After 2011, Ms. Hilton said, bookings picked up in India and China. Both offer exotic and culturally rich alternatives, though she also said other long-haul destinations such as Australia and New Zealand picked up based on travelers’ already established commitment to go farther from home than normal.

The tour company smarTours had 100 clients in Egypt at the time of the revolution who were safely evacuated, though the company has not returned since. According to a co-chief executive, Greg Geronemus, travelers gravitated to tours in Morocco highlighting the souks, the Sahara and the fortified city of Ait Benhaddou, where the 1962 movie “Lawrence of Arabia” was filmed. Traffic in Dubai and Abu Dhabi also grew in part, he said, because they offer good value for luxury travel.

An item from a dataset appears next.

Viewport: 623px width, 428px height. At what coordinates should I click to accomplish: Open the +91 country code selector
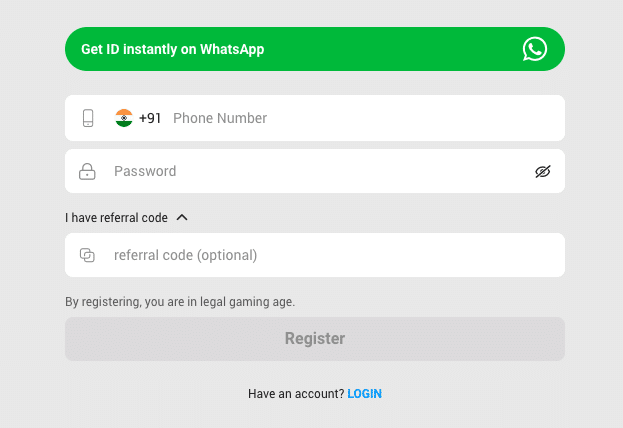point(150,118)
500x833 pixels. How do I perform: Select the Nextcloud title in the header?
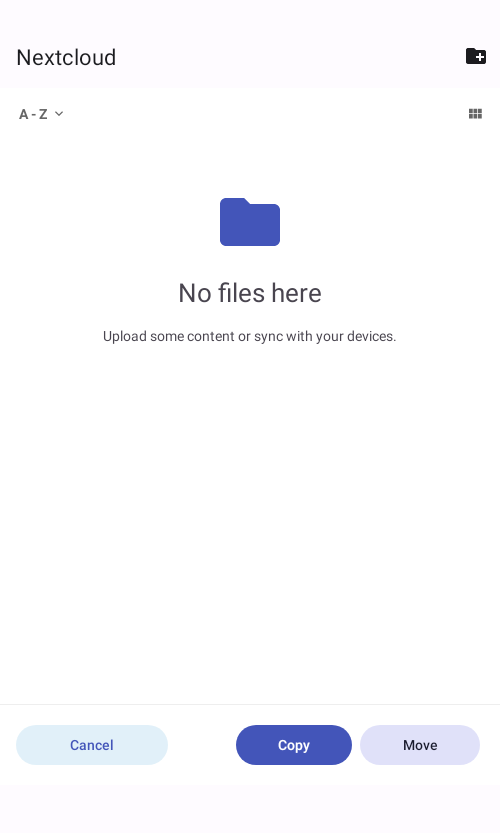click(66, 57)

For travelers already booked to visit Egypt, at least one security firm said there was no need to change plans. The firm, International SOS, evaluates travel risks for corporations, governments and organizations globally. It has not changed its assessment of Egypt since the Metrojet crash and recommends that clients proceed with caution.

“We would advise leisure travelers to take the same sorts of precautions we would advise business travelers, which includes having access to up-to-date information and engaging a driver who speaks the language,” said James Bird, the regional security manager for International SOS, from Dubai.

He added that the chief risk in Egypt, as in many other countries, is a traffic accident.